*** Opening TASK INPUT ***
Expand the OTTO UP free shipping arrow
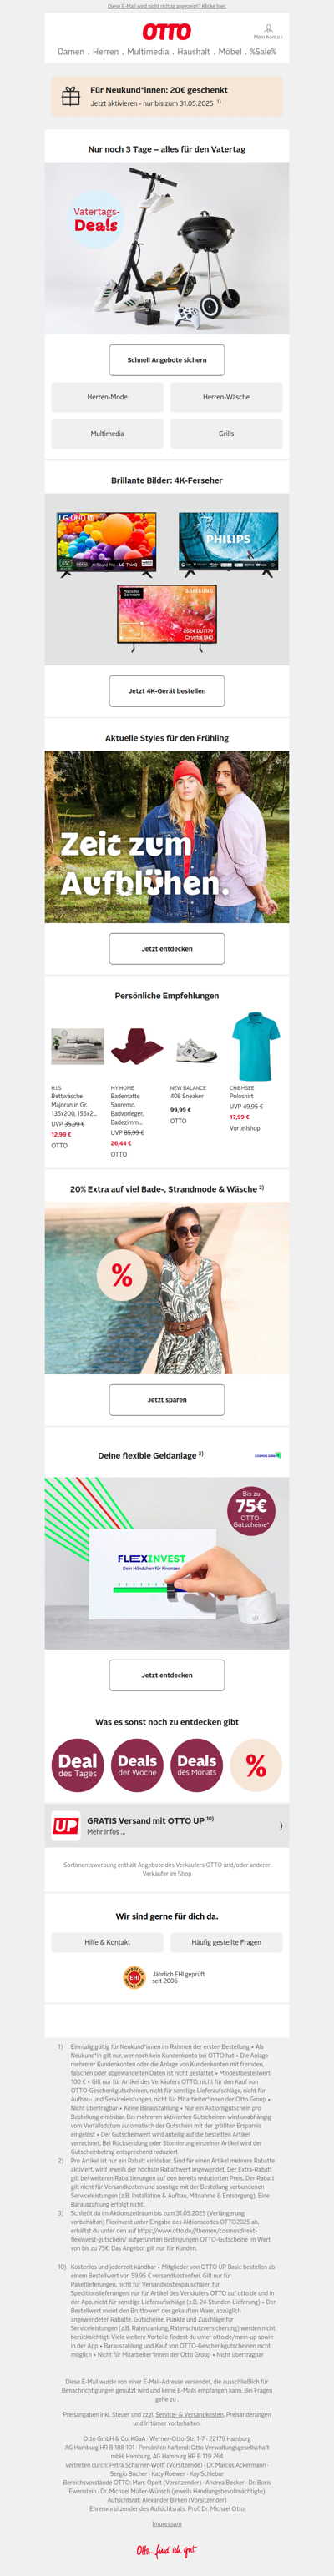[x=280, y=1826]
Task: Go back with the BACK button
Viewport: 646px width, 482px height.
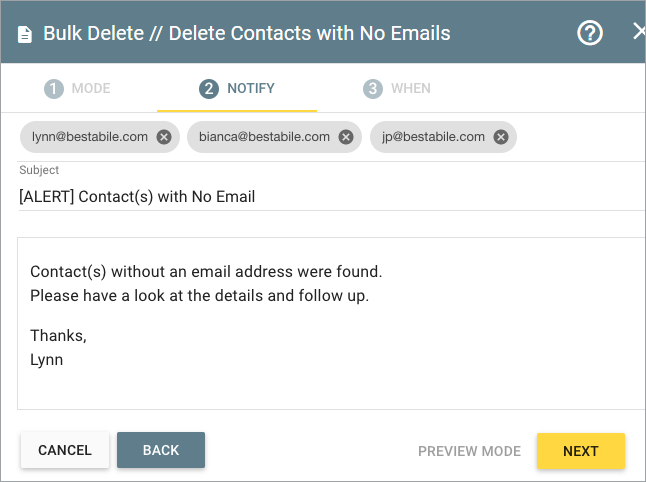Action: [161, 450]
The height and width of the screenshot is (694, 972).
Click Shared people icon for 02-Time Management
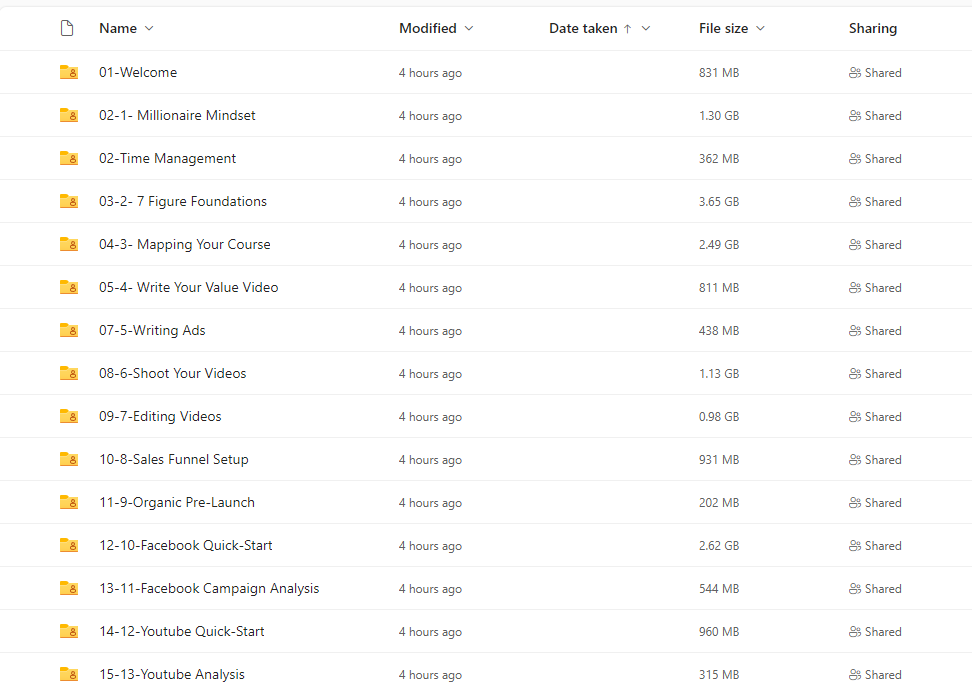855,159
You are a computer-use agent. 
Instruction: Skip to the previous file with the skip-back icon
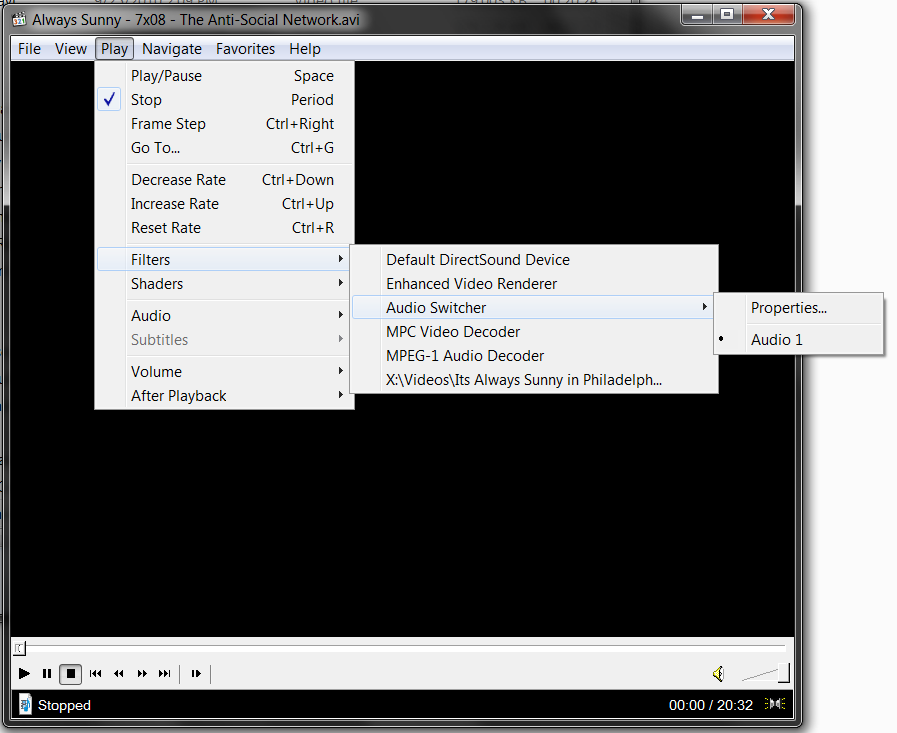pos(96,674)
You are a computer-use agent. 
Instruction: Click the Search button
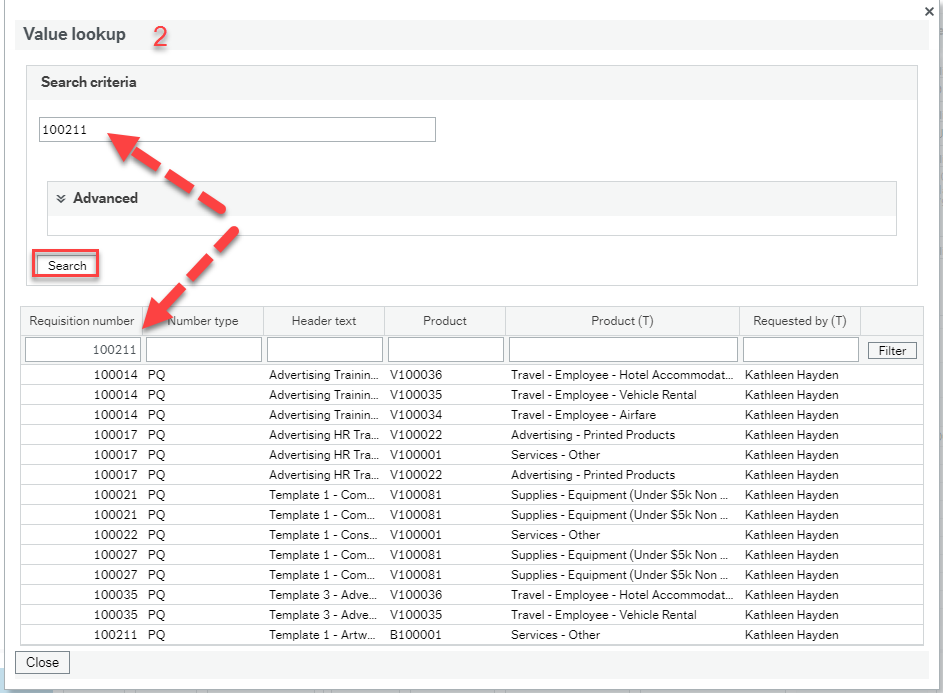click(65, 264)
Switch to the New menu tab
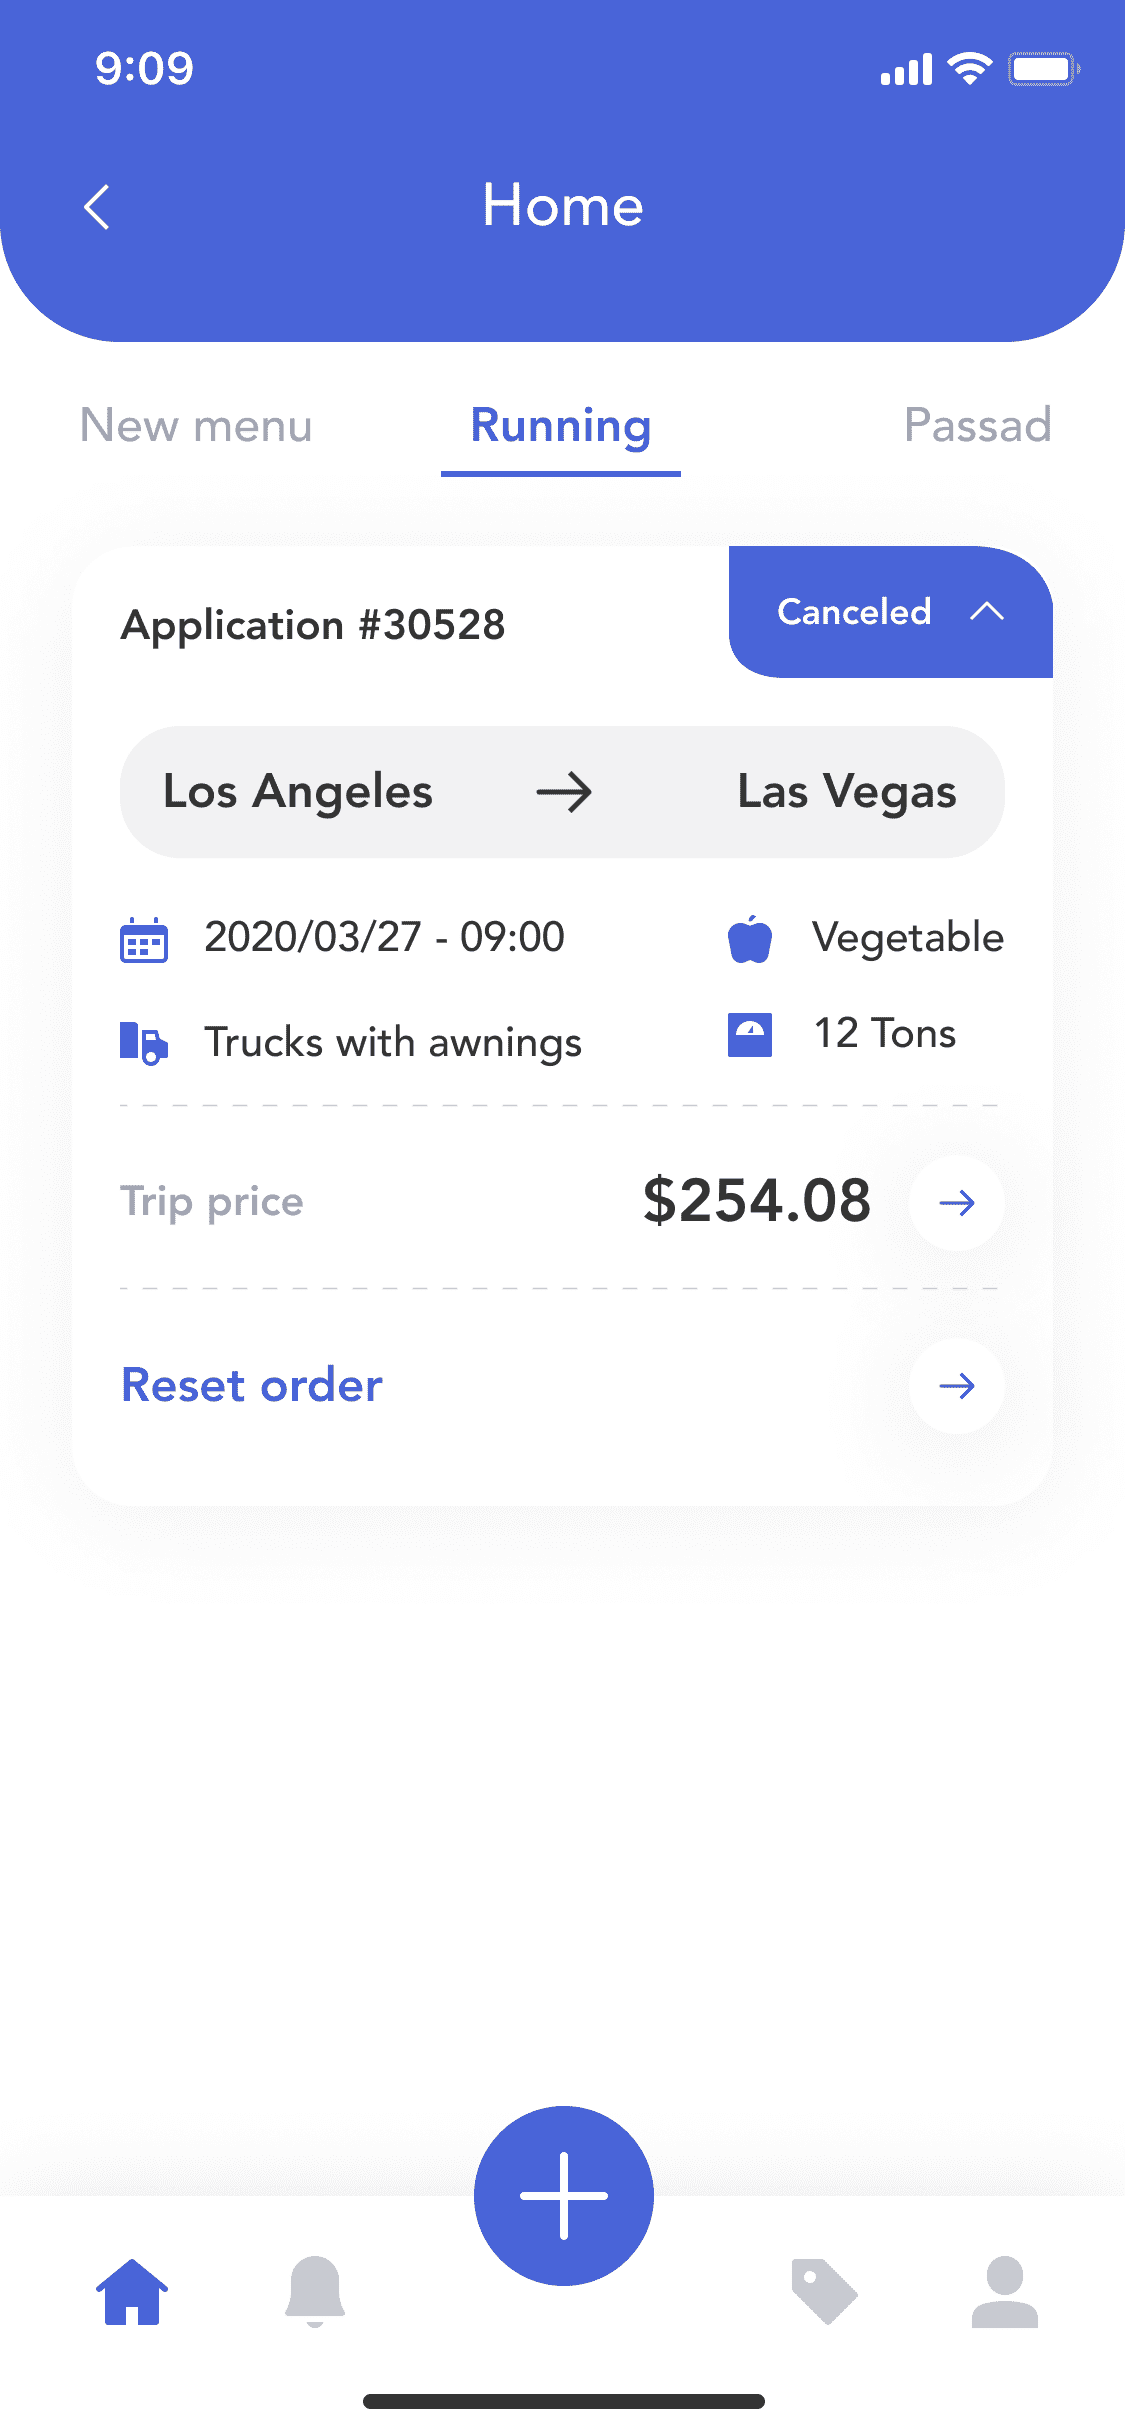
*** Closing TASK INPUT ***
**YOUR TASK**: The pictures in the entries above should be left out; all else must be copied exactly.

**OUTPUT FOR THIS EXERCISE**:
Expand the OTTO UP free shipping arrow
[x=280, y=1826]
Task: Go back with the BACK button
Viewport: 646px width, 482px height.
Action: [161, 450]
The height and width of the screenshot is (694, 972).
Click Shared people icon for 02-Time Management
855,159
You are a computer-use agent. 
Instruction: Skip to the previous file with the skip-back icon
pos(96,674)
You are a computer-use agent. 
Instruction: Click the Search button
click(65, 264)
Switch to the New menu tab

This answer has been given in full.